BEGIN

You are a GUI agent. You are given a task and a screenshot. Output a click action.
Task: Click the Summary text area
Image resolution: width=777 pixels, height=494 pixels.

END
BEGIN

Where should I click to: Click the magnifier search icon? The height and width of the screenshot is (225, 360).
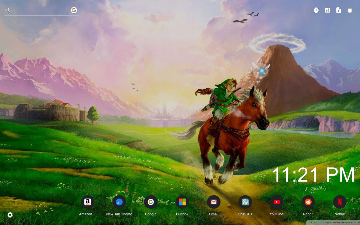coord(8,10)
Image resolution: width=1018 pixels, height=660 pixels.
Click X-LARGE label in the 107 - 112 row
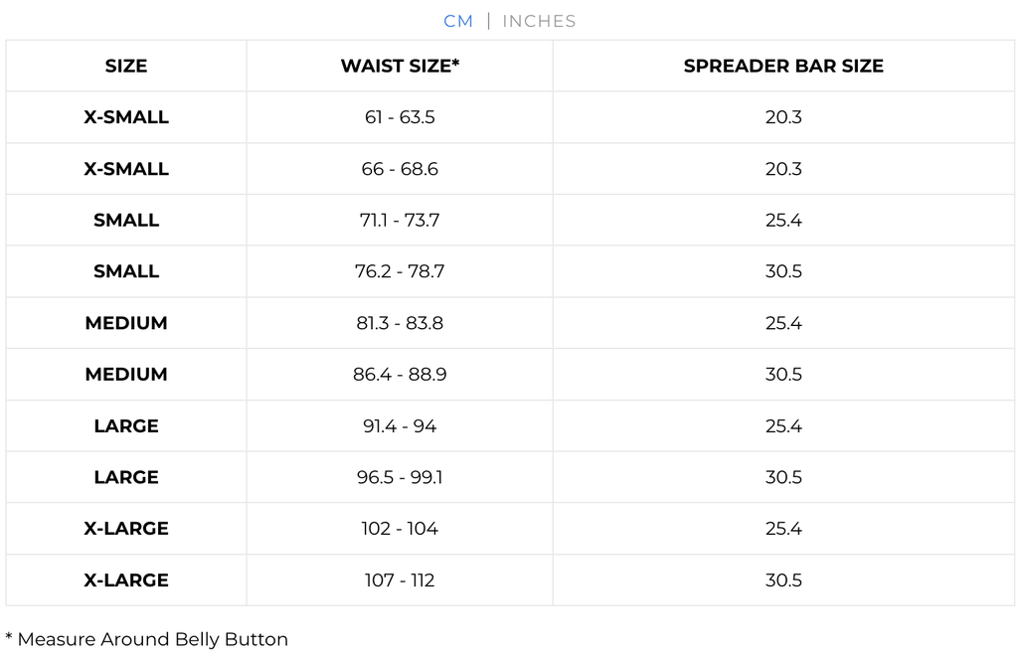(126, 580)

END

What the task asks: Check each line of the listing above for the string "pixels", then report only how many lines have it.

Your response: 2